J: Well, a fathom is six feet, so this'd be like a mile deep on the other side of the cliff.
M: I see.
J: So, you don't want to go rolling. The suit would, if you severed the cable, since we worked on the edge, it would roll over there. And you would have to pull a lever and drop your motors, if you started going down that cliff with the cable severed. You couldn't help yourself at that point. The sub'd have to take over and pick you up to the top.
M: Would you have to worry about getting the bends when you were rescued and picked up straight to the top?
J: It's an atmosphere suit. You won't get the bends with it 'cause it works on the regular atmosphere that's in the room. It has oxygen in it, but it adds only to make up the atmosphere that's on the outside when you start, then maintains it.
M: I guess that was a very ignorant question. But this is so interesting and I had heard about divers getting the bends.
J: That's why we have this suit. The mission of the suit works out like this. You don't put a diver down to 470ft. unless we put them down to stay eleven hours. Because we can't get the money out of the dive for less time -- there's a lot of work to put a man down to depths, there's a lot of support work going on. So when we get the guy ready, we don't want him back up until he gets about eleven hours of work done, uses up the scrubber pack, uses some materials up, and that oil field wants the service and work out of the dive.
M: You said you were doing this particular dive. Do you have several that are capable of diving?
J: Yes we have a crew of actually seven. We have a tank where we train everybody. Before deep water diving, you have to have about 20 hours running the thing in the tank.

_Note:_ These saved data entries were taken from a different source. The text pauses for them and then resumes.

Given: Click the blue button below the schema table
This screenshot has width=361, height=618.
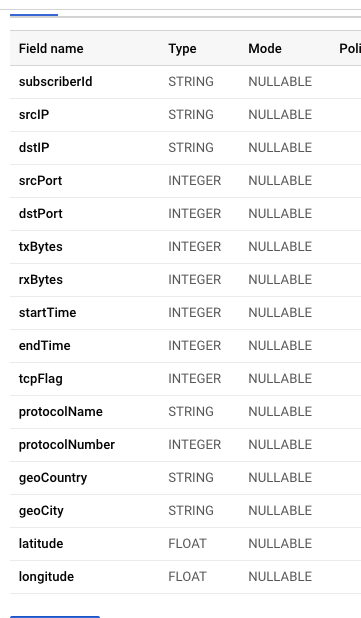Looking at the screenshot, I should [55, 616].
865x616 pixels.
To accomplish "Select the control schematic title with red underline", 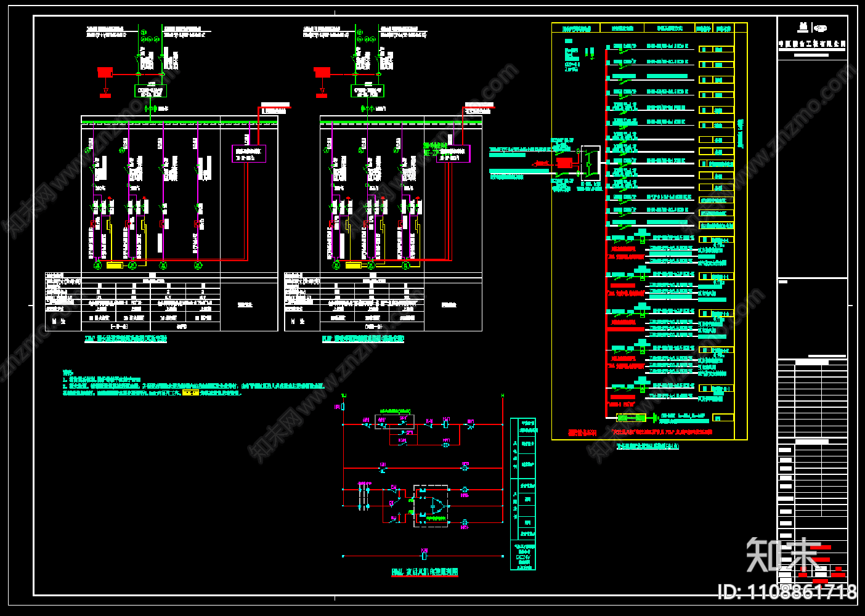I will (424, 572).
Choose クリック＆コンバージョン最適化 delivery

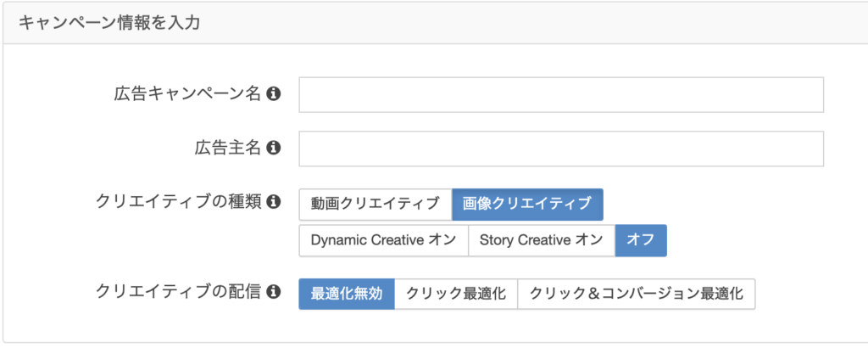coord(636,294)
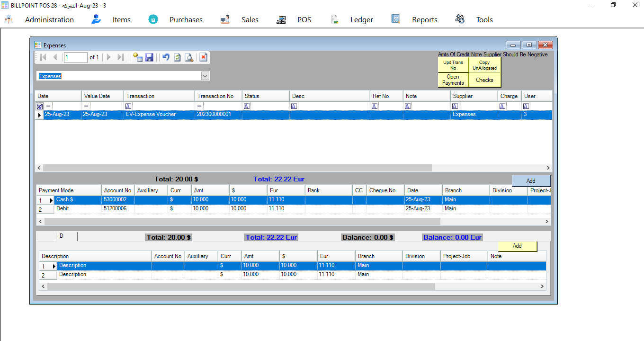Image resolution: width=644 pixels, height=341 pixels.
Task: Jump to the last record navigation arrow
Action: (x=120, y=57)
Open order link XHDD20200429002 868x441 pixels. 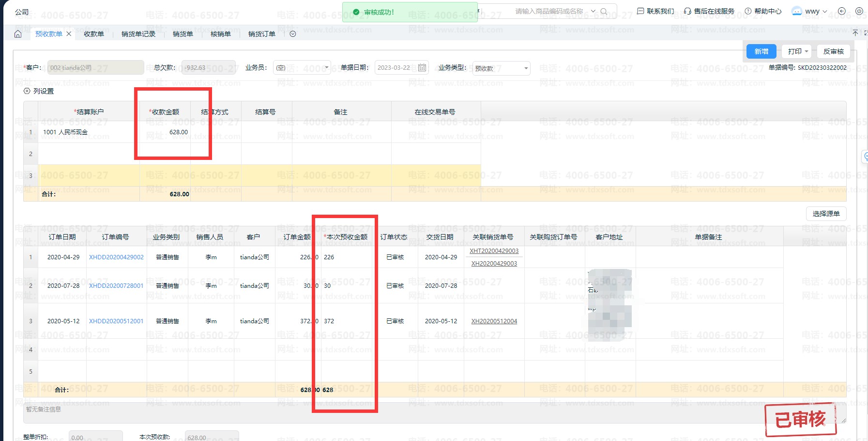(x=116, y=257)
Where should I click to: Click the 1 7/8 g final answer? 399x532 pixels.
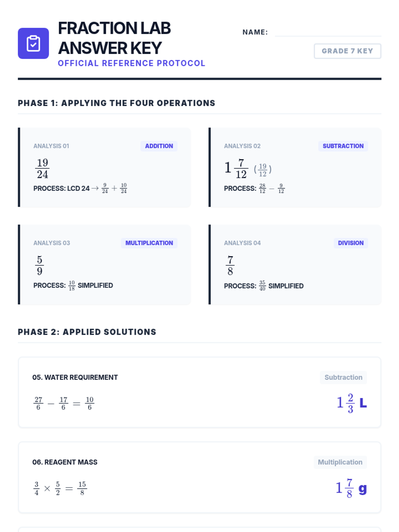[351, 488]
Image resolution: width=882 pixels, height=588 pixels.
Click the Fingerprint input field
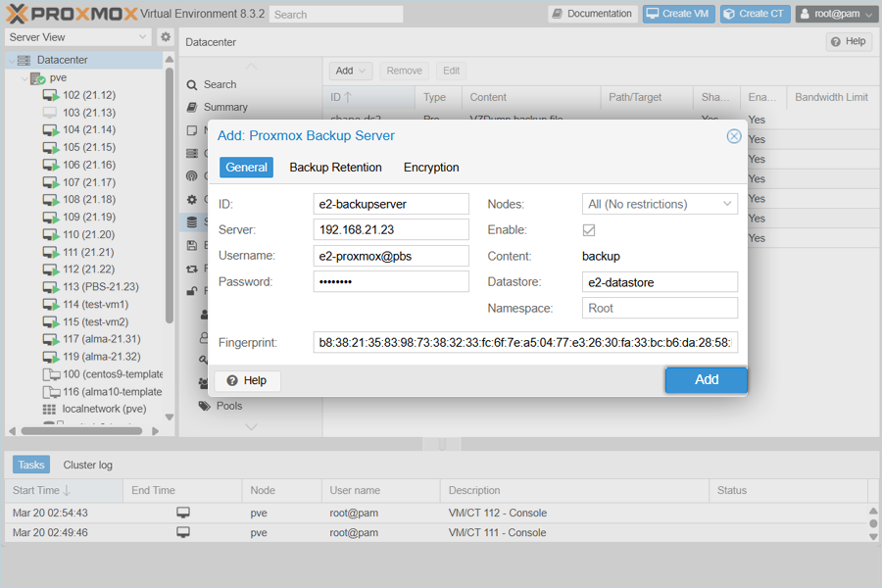pyautogui.click(x=525, y=343)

M: What about saturation diving?
J: I've done that too, the company has, but it's a whole different ball game in saturation, and it's done for a different reason. Habitat, for instance. British Ocean Corporation is the big name in that business. BOC does the underwater welders employment for off-shore drilling rigs.
M: Were those hard suits?
J: No, those were actually wet suits and masks. In other words, we drop down to 585 in a wet suit and a mask with a deep diving system. But, this suit here, you don't get cold, you can come right up, you can put another guy down, you don't have bends, you don't have decompression, you know, you can stay longer. With saturation, first, you saturate, then you stay down twenty-four hours a day, using an underwater chamber to live in, for a whole week. You work each shift, you know, twelve hours, but not all out in the water. You can't last in a wetsuit out in the water for eleven or twelve hours because you get too cold. You get cold on land, and you shiver, and your teeth rattle a little bit, but in saturation diving, after about eight hours, you start to get cold and you shake. Your teeth start to rattle and you knock chips off your own teeth, and can't stop shivering. Once that starts happening, you can't do anything except get them to pull you up.

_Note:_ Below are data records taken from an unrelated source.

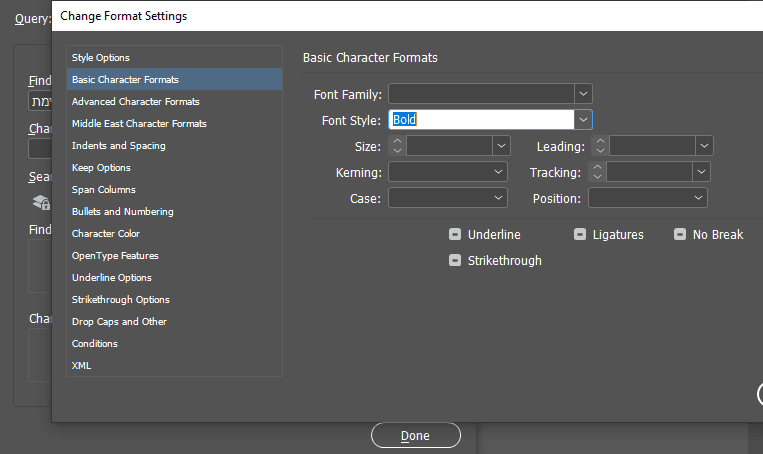Click the Leading stepper arrows
Image resolution: width=763 pixels, height=454 pixels.
point(600,146)
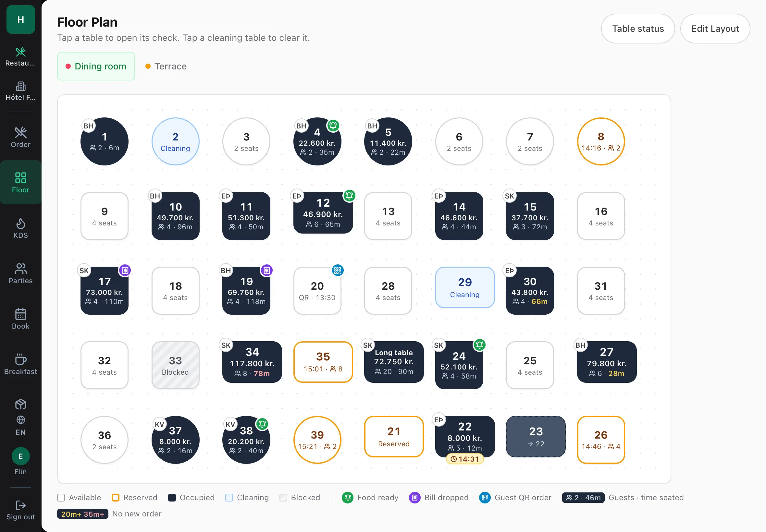The width and height of the screenshot is (766, 532).
Task: Open the Breakfast section in the sidebar
Action: pos(20,364)
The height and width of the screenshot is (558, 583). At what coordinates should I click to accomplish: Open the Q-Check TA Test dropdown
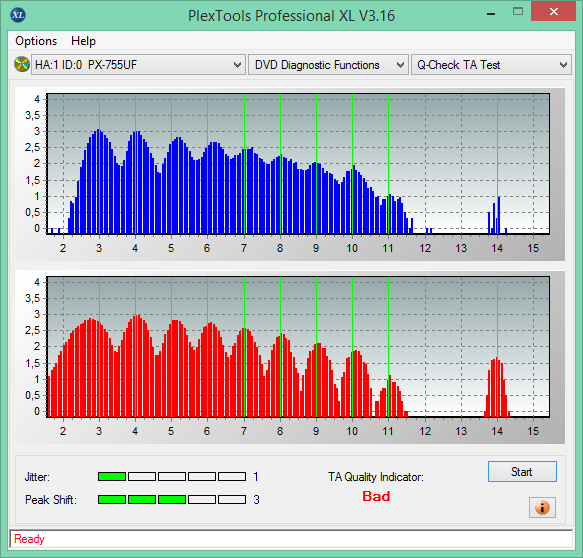point(491,65)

M: You can't help yourself then?
J: No, you're not worth a dime. About all you can do is drop your tools and come back and get them another time and let someone else help get you topside. When you get there, all night you wrap up in blankets just to try and get warm then it takes about nine or ten hours to get to where you're just not shaking, and then it's time to go again. It's the kind of job that gets real nasty in the winter or deep water -- deep water's cold.
M: How many different places around the world have you made dives?
J: Every sea you can get in. The Red Sea, the Persian Gulf, and any of them. Craig Island, the one you saw on TV -- I was up there. The different oceans that were open to the public, all around the world where we had any military -- Viet Nam, anywhere we had world field exploration, photography, salvage. Plus rivers-- a lot of rivers.
M: What is different about river diving? Do you have a current problem you don't get in the seas?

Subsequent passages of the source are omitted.